I’ve been married for 21 years now and I’ve made my fair share of mistakes as a husband along the way, but I’ve also done a lot of things right too. So here’s my list of the top six areas that I have worked on to make my marriage survive and even thrive!!
There are two specific areas I have had to learn about in my communication with my wife. They are:
- Honesty – I’ve had to learn how to be honest in sharing with my wife. Not that I have ever lied to her, but in the earlier years of our marriage I often wasn’t really sharing the entire truth about how I was feeling. I often didn’t share how my wife was really making me feel because I didn’t want to hurt her or make her cry. That was a big mistake and now I (we) have learned to really express truth to one another. PS Sharing truth is not a licence to be brutal! You have to choose your words very carefully, but learn to speak honestly about what you are thinking or feeling.
- Not denying emotion – I’ve learned that I need to express my emotions (fully) to my wife which often involves sharing the good, the bad and the ugly! Again, it can be easy to be brutal in the delivery, but you must work to share how you are feeling – without making the delivery destructive!
About 12 years ago my wife and I were going through a very rocky patch in our marriage. After talking about it, one of the things we identified was that we weren’t having any fun together. We created a regular date night and began making it a priority for us. We’ve kept up the practice for many years now. Often we go to the movies or out for dinner and laugh together, and remember what we like about each other. This keeps our relationship fun and gives us something to look forward to each week. Marriage often involves kids too, so in our family we have a lot of fun with our kids and do special things together, like having a family night once a week where we play games or do an activity and connect. We also try and eat meals together as much as we can and laugh a lot. That really helps to make life enjoyable.
All wives need romance and affection. Neither of these two things are natural to me – or perhaps not even to most men(!) – but I’ve learned that my wife feels insecure if these things are lacking in our marriage. Hugs, kisses, notes, texts, emails, phone calls, making cups of tea all communicate affection to my wife. Romance doesn’t always have to be expensive or time consuming, just thoughtful. I am still working at this after 20 years, but there have been some special things that I have done for her. At least once a year we take a weekend and to go away together (without the kids!) This getaway is really important to her and for romance!! I’ve also arranged some very creative dates for her, like creating a restaurant in our home with candlelight, a table for two and a fancy meal that I cooked for her.

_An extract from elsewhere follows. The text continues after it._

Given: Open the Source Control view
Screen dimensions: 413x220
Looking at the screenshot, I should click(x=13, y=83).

This is definitely not natural for me!! I have had to learn to admit when I am wrong and sincerely apologise to my wife. I definitely don’t take the blame all the time – my wife doesn’t want me to either; sometimes she is the one who is in the wrong and I’ve had nothing to do with it! But usually it takes two to tango and both of us have to contributed something to the conflict. So while its hard to admit my fault in any disagreement or conflict, I have noticed what a difference it makes in conflict resolution when I make the move to apologise first and admit I haven’t done some things right.
In his book “His Needs Her Needs” author Willard Harley talks about how one of the top needs for women is that they feel financially secure. I have tried to make sure my wife and our family feel financially secure and provided for even when we didn’t (or don’t) have much money. Making the choice to move into Christian work 15 years ago was a big decision for me and my wife. Most people – including us – know it’s not the path to achieving great wealth! Having less income than when we were employed in our secular jobs (and with no kids back then either!) made me rise to the challenge of finding intelligent ways to generate the finances we needed. Some of the decisions I made along the way are now also enabling us to create new ministry opportunities like Fit 4 Life which is very fulfilling.

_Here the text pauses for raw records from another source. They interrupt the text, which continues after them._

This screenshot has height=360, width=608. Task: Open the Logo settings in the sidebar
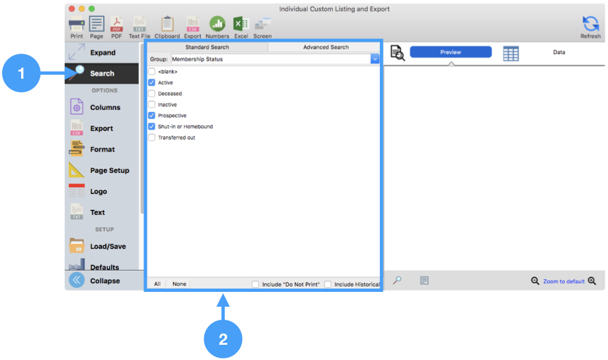98,191
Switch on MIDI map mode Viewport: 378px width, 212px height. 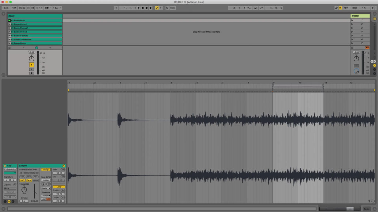coord(354,8)
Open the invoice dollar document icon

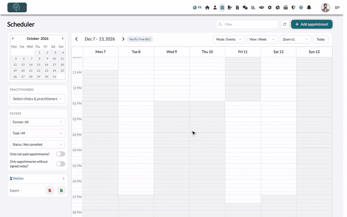pyautogui.click(x=237, y=7)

At the end of the day a marriage is a commitment. In the majority of marriages both the partners start off making some very holy and solemn vows to each other, but the ravages of time and life make us forget what we promised to do. Sure there are days when I have been frustrated and angry in my marriage, or my wife and I are having conflict again over something that’s come up; there are days when I wonder if we made a mistake. But then I get my head right and seek to come back and talk to my wife and work it out.
If you base any relationship solely on feelings you’re eventually going to bail-out of it because feelings come and go. The bottom line is that I am committed to my wife, and we hang in there and work things out when it’s not going so well. And then after we have worked it out we fall in love (feelings) again.
In today’s society for many it’s become the easy option to bail out of marriage, but this has proven and documented long term negative consequences on your emotions, your finances, your children’s emotional and psychological health and wellbeing, and the fabric of our society is weakened by the huge number of marriages that have fallen apart through choice of one or both partners to go separate ways. My wife and I have had to work through some very tough and complicated issues in our marriage, but we’ve persevered through them all and are better people today because of it. (I know that I certainly am!) So even if it seems dark right now for you, hang in there and give it your best shot to make your marriage work. It’s worth it!!!!